The defendant contends that his arrest was illegal and that the subsequent lineup identification of him flowed directly from this unlawful detention, thus mandating exclusion of the identification evidence at trial (see generally, People v Dodt, 61 N.Y.2d 408). However, the defendant failed to raise this issue either in his omnibus motion or at any time prior to judgment. Accordingly, he has failed to preserve the matter for appellate review (see, People v Borden, 134 A.D.2d 437). Moreover, we find from the record that there was probable cause for the arrest of the defendant.

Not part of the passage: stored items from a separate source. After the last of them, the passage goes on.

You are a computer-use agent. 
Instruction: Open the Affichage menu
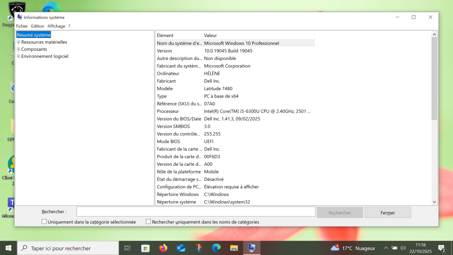[56, 26]
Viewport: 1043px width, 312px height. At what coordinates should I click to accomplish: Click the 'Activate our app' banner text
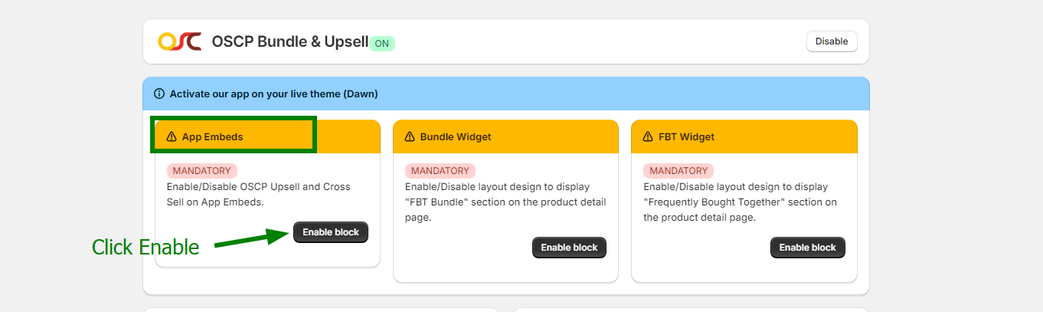[x=273, y=94]
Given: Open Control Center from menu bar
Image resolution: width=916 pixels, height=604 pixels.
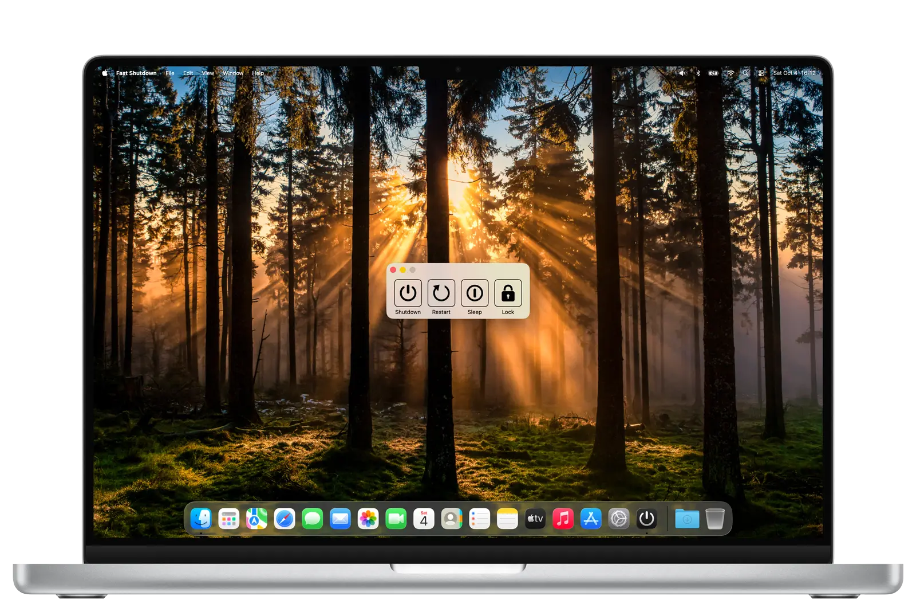Looking at the screenshot, I should pyautogui.click(x=761, y=73).
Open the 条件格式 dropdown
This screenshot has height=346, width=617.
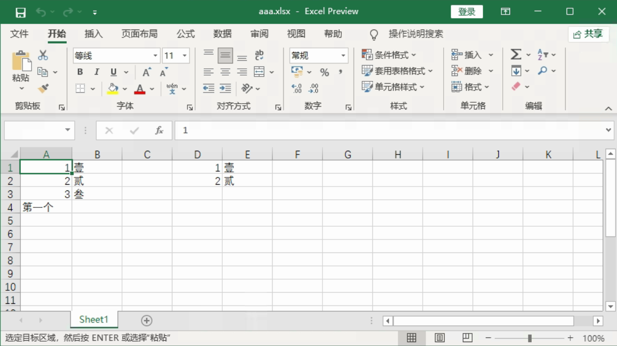(x=389, y=55)
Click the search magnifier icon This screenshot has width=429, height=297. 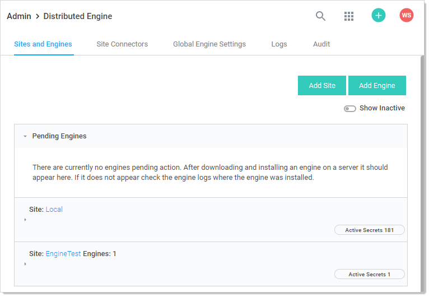tap(320, 16)
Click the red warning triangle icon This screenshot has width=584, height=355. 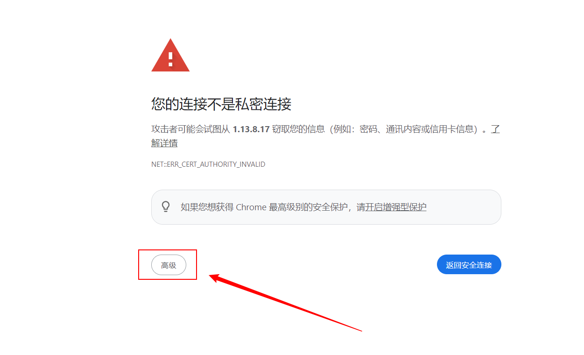(170, 55)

Furthermore, the evidence, when viewed in a light most favorable to the People (see, People v Contes, 60 N.Y.2d 620), was legally sufficient to support the defendant's conviction of robbery in the second degree. Moreover, upon the exercise of our factual review power, we are satisfied that the verdict was not against the weight of the evidence (CPL 470.15).
Contrary to the defendant's contention, we find that the court did not improvidently exercise its extremely broad discretion by limiting the scope of the defendant's cross-examination at both the hearing and the trial (see, People v Duffy, 36 N.Y.2d 258, mot to amend remittitur granted 36 N.Y.2d 857, cert denied 423 U.S. 861; People v Hill, 134 A.D.2d 520, lv denied 70 N.Y.2d 1007; People v Webb, 97 A.D.2d 779) as the questions in issue concerned matters which were collateral to the issues raised at trial or were otherwise improper.
Similarly unavailing is the defendant's claim that the trial court erred in denying his request for an adjournment for the purpose of producing a defense witness. A trial court enjoys broad discretion in determining whether to grant or deny an application for an adjournment (see, People v Singleton, 41 N.Y.2d 402; People v Morton, 117 A.D.2d 631, lv denied 67 N.Y.2d 947). In the present case, the defendant failed to establish that he had made a diligent and good-faith attempt to insure the appearance of the desired witness at trial, as the record demonstrates that he knew the whereabouts of the witness at least one week prior to seeking the adjournment yet failed to take any action to produce the witness or to apprise the trial court of the matter. Moreover, the defendant's assertion that the testimony of the prospective witness would be material and favorable to the defense was supported by nothing more than the conclusory allegations of the defense counsel. Under these circumstances, it cannot be said that the trial court improvidently exercised its discretion in denying the requested adjournment (see, People v Daniels, 128 A.D.2d 632, lv denied 70 N.Y.2d 645).
The sentence imposed upon the defendant was not excessive under the circumstances presented (see, People v Suitte, 90 A.D.2d 80).
We have considered the defendant's remaining contentions and find them either to be unpreserved for appellate review or without merit. Mollen, P.J., Mangano, Rubin and Sullivan, JJ., concur.